We note the recurrence of actors and types: Jourdan is again the jeune premier—his first film roles were for Marc Allégret (Le corsair, interrupted by the declaration of war in 1939, and La comédie du bonheur). Daniel Gélin makes a brief appearance in a party scene. Blier’s tender and self-sacrificing role is much like Ledoux’s in Premier rendez-vous.
And here are fresh new faces: Danièle Girard aka Delorme. Also cast was her former lover, now friend, the ethereal Gérard Philipe. (Allégret had wanted them, at the ages of 19 and 15, for the adolescent couple in Colette’s Le blé en herbe. Alas, neither was “name” enough to attract financing; the book remained unadapted until Claude Autant-Lara’s 1954 version.)
The film was shot in the South of France, in Nice, at the Studios de La Victorine, a hotbed of cinematic activity during the Occupation (many actors and technicians fled south to the unoccupied Riviera). The cast of Les petites lived and ate together, sometimes with rooms at the Negresco, sometimes pooling potatoes, in a magically carefree bubble.

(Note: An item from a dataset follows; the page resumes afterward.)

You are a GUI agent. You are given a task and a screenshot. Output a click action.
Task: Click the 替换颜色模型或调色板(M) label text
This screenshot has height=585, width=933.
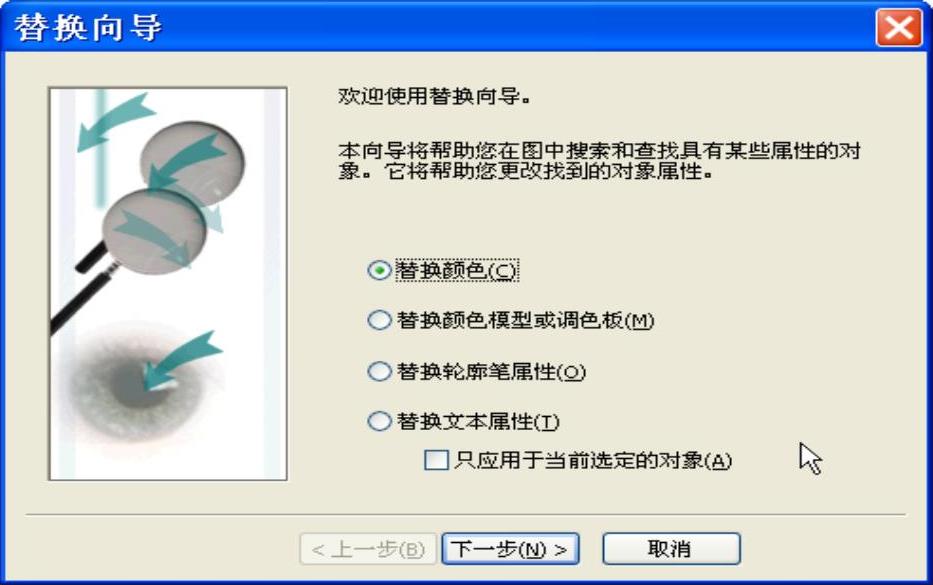coord(525,321)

THERE is a freshness and an unexpectedness to this film—the dénouement will surprise you—that is in complete contrast to the established Decoin-Darrieux genre. Instead of the clear star-ensemble hierarchy of Rendez-vous, Les Petites is a narrative democracy featuring a well-characterized quartet of sisters. Their shared bedroom, shabby but light-filled and lovable, is exquisitely captured by master cinematographer Henri Alekan. (He also creates a gauzy, sinister dreamworld with dimmed lights during a party game.)
The film turns toward home and family as Rendez-vous (going from orphanage to boarding school to a train towards a new life) did not. There is even a paterfamilias who, though eccentric, cuckolded and abandoned by his wife (and called by his first name by his daughters), can issue a decree of banishment to an erring child and still be obeyed. The film’s last moments reminded me of both Giulietta Masina’s walk among the singing young people in Le Nozze di Cabiria and the creampuff in the childhood scenes of Once Upon a Time in America. Youth will have its way, venerated especially during a wartime that’s been kept at arm’s length throughout the film.
The Liberation was a little over a year away when Les petites finished shooting. Danièle, returned to Paris, would soon be able to welcome her mother back from a Czechoslovakian concentration camp. She and Gélin would marry and form the emblematic St. Germain des Prés couple, “The Daniels.” In 1949, she would become a star in Jacqueline Audry’s Gigi; a few months later, he would embody post-war youth in Jacques Becker’s Rendez-vous de juillet.
[1] This affair lay behind Darrieux’s participation in the notorious trip to Berlin with other Continental stars; she was able to trade her appearance there for Rubirosa’s freedom from German internment and return to France with him. (These events would have a significant effect on her personal life and her future career.)